Top of Exercise inputs

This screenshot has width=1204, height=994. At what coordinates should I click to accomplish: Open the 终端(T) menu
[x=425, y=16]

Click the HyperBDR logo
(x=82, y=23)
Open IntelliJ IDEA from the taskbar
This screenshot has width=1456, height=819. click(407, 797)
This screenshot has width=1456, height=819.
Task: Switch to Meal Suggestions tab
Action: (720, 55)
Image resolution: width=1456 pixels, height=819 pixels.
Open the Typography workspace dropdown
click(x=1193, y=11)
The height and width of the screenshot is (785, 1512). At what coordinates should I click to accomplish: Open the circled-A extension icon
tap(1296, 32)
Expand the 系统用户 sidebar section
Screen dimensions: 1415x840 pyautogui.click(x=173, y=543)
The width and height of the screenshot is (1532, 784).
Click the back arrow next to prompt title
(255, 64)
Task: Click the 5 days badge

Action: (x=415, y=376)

Bottom of Exercise inputs

» **Goal of the exercise**: Every entry above should be duplicated exactly.

» **Output for this task**:
This screenshot has width=1204, height=994. At what coordinates should I click to accomplish: Open the 终端(T) menu
[x=425, y=16]

Click the HyperBDR logo
(x=82, y=23)
Open IntelliJ IDEA from the taskbar
This screenshot has width=1456, height=819. click(407, 797)
This screenshot has width=1456, height=819.
Task: Switch to Meal Suggestions tab
Action: (720, 55)
Image resolution: width=1456 pixels, height=819 pixels.
Open the Typography workspace dropdown
click(x=1193, y=11)
The height and width of the screenshot is (785, 1512). At what coordinates should I click to accomplish: Open the circled-A extension icon
tap(1296, 32)
Expand the 系统用户 sidebar section
Screen dimensions: 1415x840 pyautogui.click(x=173, y=543)
The width and height of the screenshot is (1532, 784).
Click the back arrow next to prompt title
(255, 64)
Task: Click the 5 days badge

Action: (x=415, y=376)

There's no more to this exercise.